Echo the material below line for line, without changing anything.

Records from a dataset:
# # #
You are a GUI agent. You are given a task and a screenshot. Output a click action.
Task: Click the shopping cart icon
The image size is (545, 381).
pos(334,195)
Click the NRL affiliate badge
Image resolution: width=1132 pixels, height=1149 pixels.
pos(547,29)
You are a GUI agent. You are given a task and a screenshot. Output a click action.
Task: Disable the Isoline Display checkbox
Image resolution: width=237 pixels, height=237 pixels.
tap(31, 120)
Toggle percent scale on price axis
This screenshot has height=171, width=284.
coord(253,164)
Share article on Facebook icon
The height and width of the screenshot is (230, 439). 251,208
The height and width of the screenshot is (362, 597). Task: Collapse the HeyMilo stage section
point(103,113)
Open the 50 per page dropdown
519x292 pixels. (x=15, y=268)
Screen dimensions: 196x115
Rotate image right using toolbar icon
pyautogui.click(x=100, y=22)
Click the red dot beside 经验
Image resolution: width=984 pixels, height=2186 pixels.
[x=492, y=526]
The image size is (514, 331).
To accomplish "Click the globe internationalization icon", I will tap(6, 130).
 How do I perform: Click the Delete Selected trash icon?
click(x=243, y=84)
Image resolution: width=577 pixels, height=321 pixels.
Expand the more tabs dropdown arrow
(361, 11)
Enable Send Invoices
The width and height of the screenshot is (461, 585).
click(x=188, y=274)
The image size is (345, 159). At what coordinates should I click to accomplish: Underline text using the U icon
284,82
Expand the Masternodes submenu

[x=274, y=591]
# # #
Response to this exercise>
You are a GUI agent. You are given a task and a screenshot. Output a click action.
Task: Click the shopping cart icon
The image size is (545, 381).
pos(334,195)
Click the NRL affiliate badge
Image resolution: width=1132 pixels, height=1149 pixels.
pos(547,29)
You are a GUI agent. You are given a task and a screenshot. Output a click action.
Task: Disable the Isoline Display checkbox
Image resolution: width=237 pixels, height=237 pixels.
tap(31, 120)
Toggle percent scale on price axis
This screenshot has height=171, width=284.
coord(253,164)
Share article on Facebook icon
The height and width of the screenshot is (230, 439). 251,208
The height and width of the screenshot is (362, 597). Task: Collapse the HeyMilo stage section
point(103,113)
Open the 50 per page dropdown
519x292 pixels. (x=15, y=268)
Screen dimensions: 196x115
Rotate image right using toolbar icon
pyautogui.click(x=100, y=22)
Click the red dot beside 经验
Image resolution: width=984 pixels, height=2186 pixels.
[x=492, y=526]
The image size is (514, 331).
To accomplish "Click the globe internationalization icon", I will tap(6, 130).
 How do I perform: Click the Delete Selected trash icon?
click(x=243, y=84)
Image resolution: width=577 pixels, height=321 pixels.
Expand the more tabs dropdown arrow
(361, 11)
Enable Send Invoices
The width and height of the screenshot is (461, 585).
click(x=188, y=274)
The image size is (345, 159). At what coordinates should I click to accomplish: Underline text using the U icon
284,82
Expand the Masternodes submenu

[x=274, y=591]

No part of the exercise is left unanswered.